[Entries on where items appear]
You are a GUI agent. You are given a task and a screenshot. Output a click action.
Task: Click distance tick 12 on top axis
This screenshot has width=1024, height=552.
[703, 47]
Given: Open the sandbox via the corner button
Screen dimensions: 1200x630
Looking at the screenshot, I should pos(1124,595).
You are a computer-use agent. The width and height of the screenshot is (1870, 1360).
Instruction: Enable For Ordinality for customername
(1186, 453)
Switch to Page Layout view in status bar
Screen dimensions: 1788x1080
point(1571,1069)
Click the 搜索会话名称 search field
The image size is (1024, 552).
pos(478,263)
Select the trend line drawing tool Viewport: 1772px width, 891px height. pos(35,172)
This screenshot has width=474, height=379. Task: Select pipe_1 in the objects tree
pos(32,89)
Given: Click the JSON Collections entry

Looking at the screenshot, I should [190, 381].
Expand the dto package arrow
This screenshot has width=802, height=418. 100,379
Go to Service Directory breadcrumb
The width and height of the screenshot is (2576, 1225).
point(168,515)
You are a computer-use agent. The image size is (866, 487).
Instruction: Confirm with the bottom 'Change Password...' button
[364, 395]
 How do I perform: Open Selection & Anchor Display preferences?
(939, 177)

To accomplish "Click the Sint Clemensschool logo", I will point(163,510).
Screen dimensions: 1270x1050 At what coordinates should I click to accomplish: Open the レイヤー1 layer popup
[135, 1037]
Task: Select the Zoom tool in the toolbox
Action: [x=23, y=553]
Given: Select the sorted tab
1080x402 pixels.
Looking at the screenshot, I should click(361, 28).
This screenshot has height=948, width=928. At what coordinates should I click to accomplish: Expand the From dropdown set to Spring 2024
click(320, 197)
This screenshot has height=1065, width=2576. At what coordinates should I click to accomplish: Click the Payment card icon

> [Task directions]
Reproduce every line of the data above verbatim.

> [Complete response]
You are a GUI agent. You are given a task and a screenshot. Output a click action.
Task: Click distance tick 12 on top axis
This screenshot has width=1024, height=552.
[703, 47]
Given: Open the sandbox via the corner button
Screen dimensions: 1200x630
Looking at the screenshot, I should pos(1124,595).
You are a computer-use agent. The width and height of the screenshot is (1870, 1360).
Instruction: Enable For Ordinality for customername
(1186, 453)
Switch to Page Layout view in status bar
Screen dimensions: 1788x1080
point(1571,1069)
Click the 搜索会话名称 search field
The image size is (1024, 552).
pos(478,263)
Select the trend line drawing tool Viewport: 1772px width, 891px height. pos(35,172)
This screenshot has width=474, height=379. Task: Select pipe_1 in the objects tree
pos(32,89)
Given: Click the JSON Collections entry

Looking at the screenshot, I should [190, 381].
Expand the dto package arrow
This screenshot has width=802, height=418. 100,379
Go to Service Directory breadcrumb
The width and height of the screenshot is (2576, 1225).
point(168,515)
You are a computer-use agent. The image size is (866, 487).
Instruction: Confirm with the bottom 'Change Password...' button
[364, 395]
 How do I perform: Open Selection & Anchor Display preferences?
(939, 177)

To accomplish "Click the Sint Clemensschool logo", I will point(163,510).
Screen dimensions: 1270x1050 At what coordinates should I click to accomplish: Open the レイヤー1 layer popup
[135, 1037]
Task: Select the Zoom tool in the toolbox
Action: [x=23, y=553]
Given: Select the sorted tab
1080x402 pixels.
Looking at the screenshot, I should click(361, 28).
This screenshot has height=948, width=928. At what coordinates should I click to accomplish: Expand the From dropdown set to Spring 2024
click(320, 197)
This screenshot has height=1065, width=2576. At what coordinates should I click to accomplish: Click the Payment card icon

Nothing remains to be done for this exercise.